* _Given instruction_
Select every line in the listing below that contains the word "pixels" and copy each of those lines.

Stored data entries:
□ □ □ □

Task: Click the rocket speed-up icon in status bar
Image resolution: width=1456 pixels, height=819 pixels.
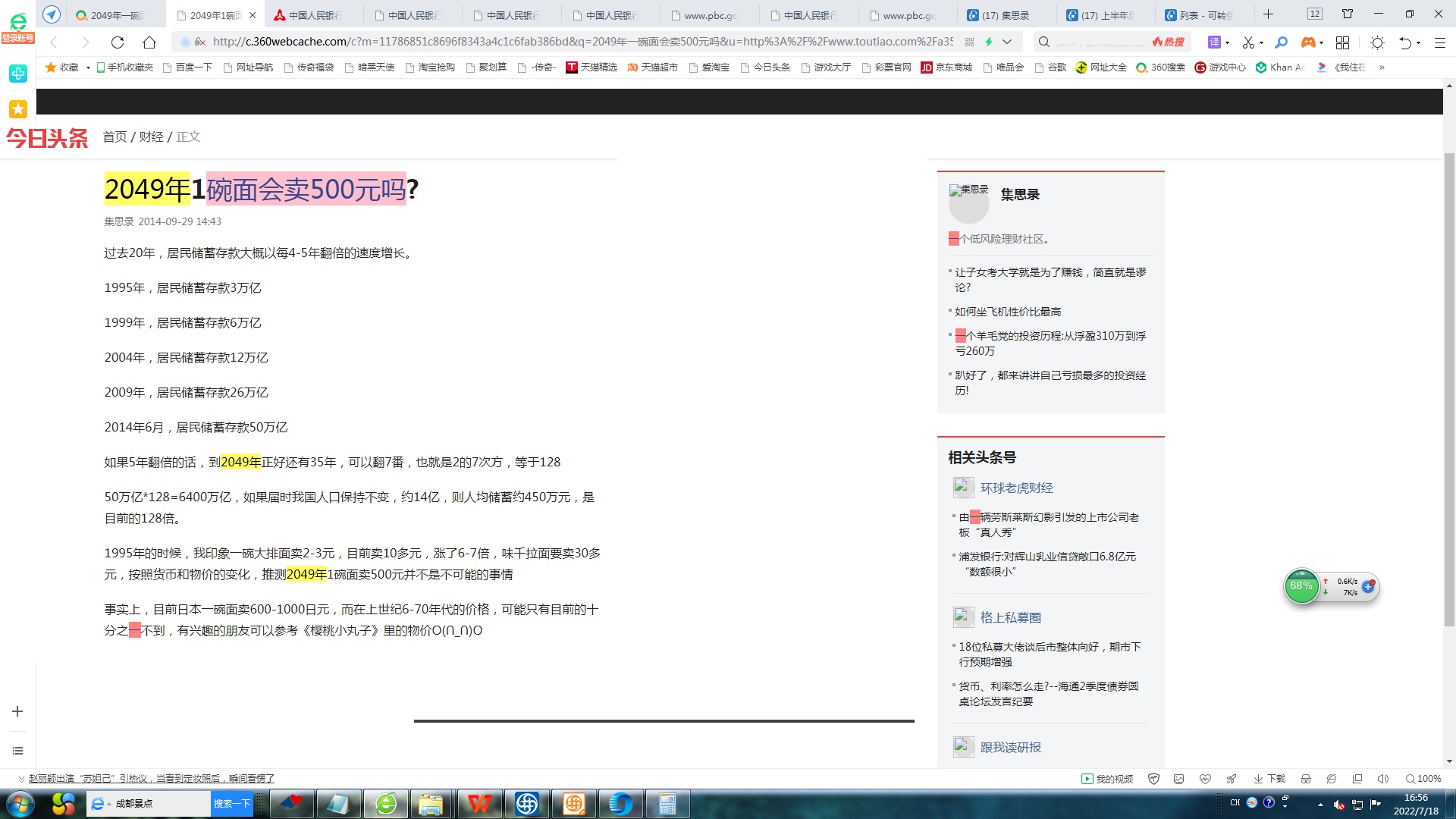Action: 1232,779
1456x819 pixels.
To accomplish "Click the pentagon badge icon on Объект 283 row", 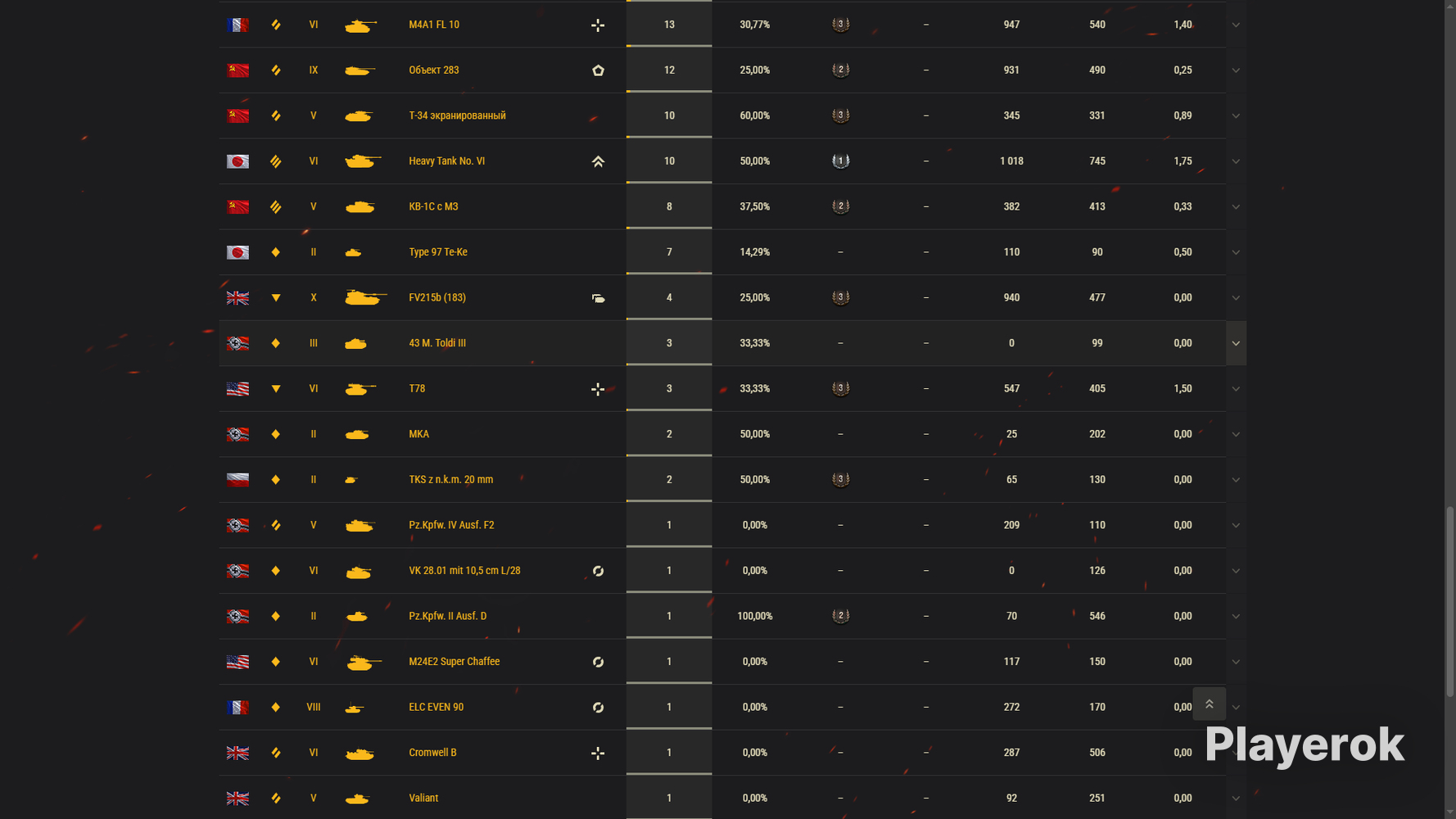I will pos(598,70).
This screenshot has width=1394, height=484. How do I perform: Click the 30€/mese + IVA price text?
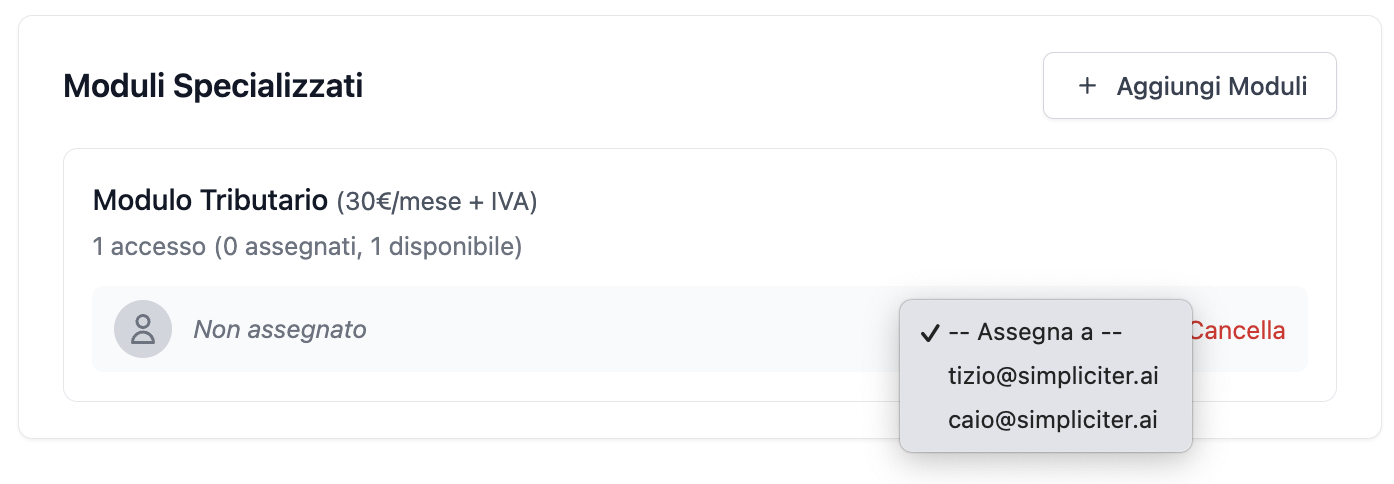437,202
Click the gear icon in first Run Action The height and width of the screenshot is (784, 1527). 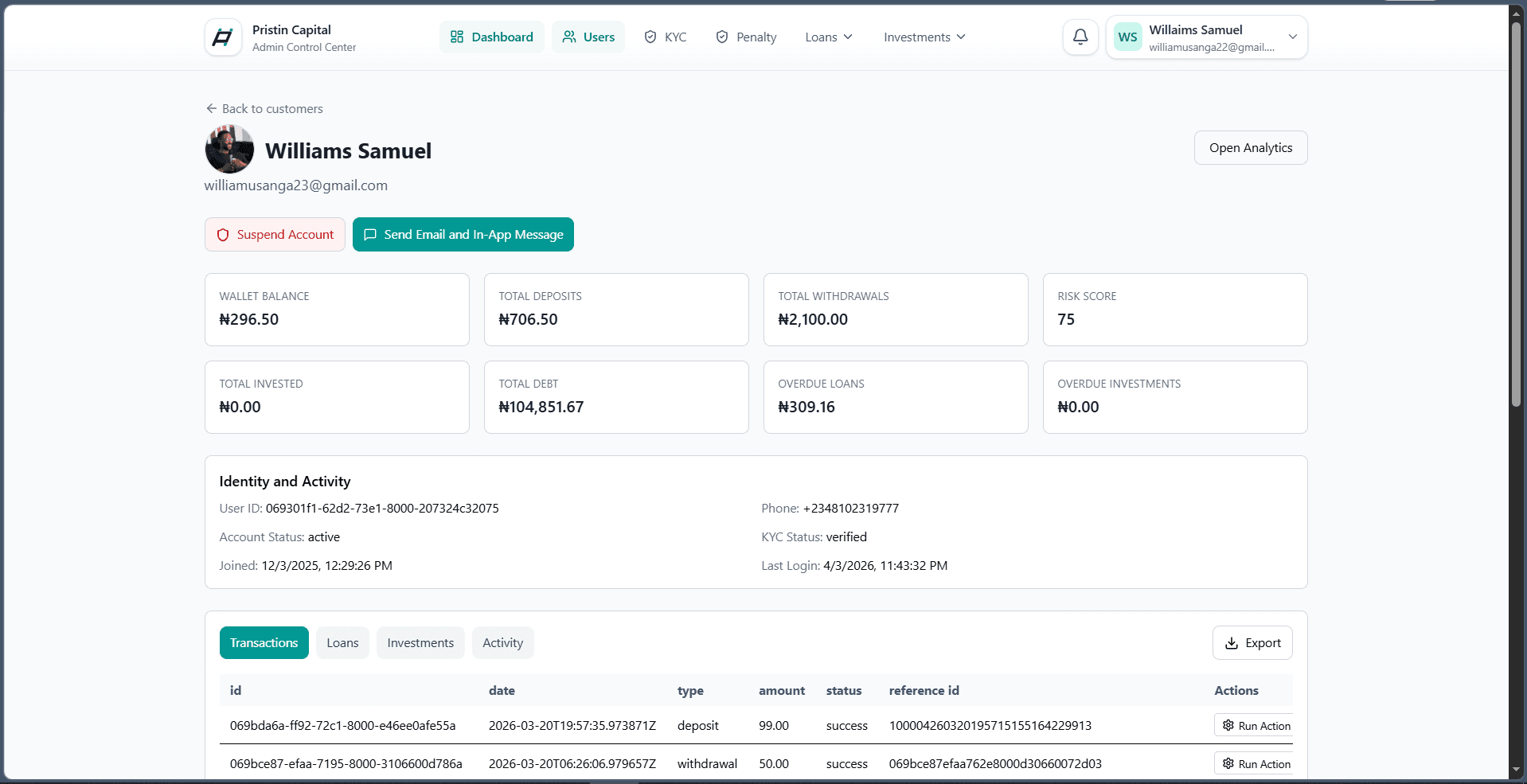1228,725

□ □ □ □

* _Problem solution_
Image resolution: width=1456 pixels, height=819 pixels.
1456x819 pixels.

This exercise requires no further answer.